▸ **EXERCISE MATERIAL**
:::::
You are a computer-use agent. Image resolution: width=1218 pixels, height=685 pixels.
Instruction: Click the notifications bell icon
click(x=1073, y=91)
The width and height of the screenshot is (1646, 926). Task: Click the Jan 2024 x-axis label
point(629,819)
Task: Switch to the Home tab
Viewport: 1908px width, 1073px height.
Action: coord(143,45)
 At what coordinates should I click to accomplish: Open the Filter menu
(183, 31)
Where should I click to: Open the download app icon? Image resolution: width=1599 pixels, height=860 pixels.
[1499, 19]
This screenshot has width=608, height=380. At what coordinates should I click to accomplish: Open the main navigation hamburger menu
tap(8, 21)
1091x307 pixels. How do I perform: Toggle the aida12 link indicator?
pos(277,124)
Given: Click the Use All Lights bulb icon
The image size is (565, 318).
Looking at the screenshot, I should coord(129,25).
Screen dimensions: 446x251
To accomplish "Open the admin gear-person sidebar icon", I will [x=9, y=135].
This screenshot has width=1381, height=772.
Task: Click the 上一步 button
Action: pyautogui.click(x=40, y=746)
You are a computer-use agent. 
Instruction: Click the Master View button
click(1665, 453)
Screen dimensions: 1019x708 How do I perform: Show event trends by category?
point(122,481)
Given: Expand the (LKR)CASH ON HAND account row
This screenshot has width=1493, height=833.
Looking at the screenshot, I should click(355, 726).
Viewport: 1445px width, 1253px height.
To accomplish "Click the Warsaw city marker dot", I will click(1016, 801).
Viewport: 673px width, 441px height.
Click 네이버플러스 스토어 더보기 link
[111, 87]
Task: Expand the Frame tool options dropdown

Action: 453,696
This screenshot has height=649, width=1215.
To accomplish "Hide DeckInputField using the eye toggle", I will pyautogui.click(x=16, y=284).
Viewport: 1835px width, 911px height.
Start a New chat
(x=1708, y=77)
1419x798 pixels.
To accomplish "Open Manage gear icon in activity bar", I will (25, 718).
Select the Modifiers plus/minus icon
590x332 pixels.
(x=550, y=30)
:::::
▸ **EXERCISE OBJECTIVE**
Give an exact reproduction of the lines from the one with "The image size is (565, 318)." to the final line of the entries, including both.

▸ **SOLUTION TO THIS EXERCISE**
The image size is (565, 318).
Looking at the screenshot, I should coord(129,25).
Screen dimensions: 446x251
To accomplish "Open the admin gear-person sidebar icon", I will [x=9, y=135].
This screenshot has width=1381, height=772.
Task: Click the 上一步 button
Action: pyautogui.click(x=40, y=746)
You are a computer-use agent. 
Instruction: Click the Master View button
click(1665, 453)
Screen dimensions: 1019x708 How do I perform: Show event trends by category?
point(122,481)
Given: Expand the (LKR)CASH ON HAND account row
This screenshot has width=1493, height=833.
Looking at the screenshot, I should click(355, 726).
Viewport: 1445px width, 1253px height.
To accomplish "Click the Warsaw city marker dot", I will click(1016, 801).
Viewport: 673px width, 441px height.
Click 네이버플러스 스토어 더보기 link
[111, 87]
Task: Expand the Frame tool options dropdown

Action: 453,696
This screenshot has height=649, width=1215.
To accomplish "Hide DeckInputField using the eye toggle", I will pyautogui.click(x=16, y=284).
Viewport: 1835px width, 911px height.
Start a New chat
(x=1708, y=77)
1419x798 pixels.
To accomplish "Open Manage gear icon in activity bar", I will (25, 718).
Select the Modifiers plus/minus icon
590x332 pixels.
(x=550, y=30)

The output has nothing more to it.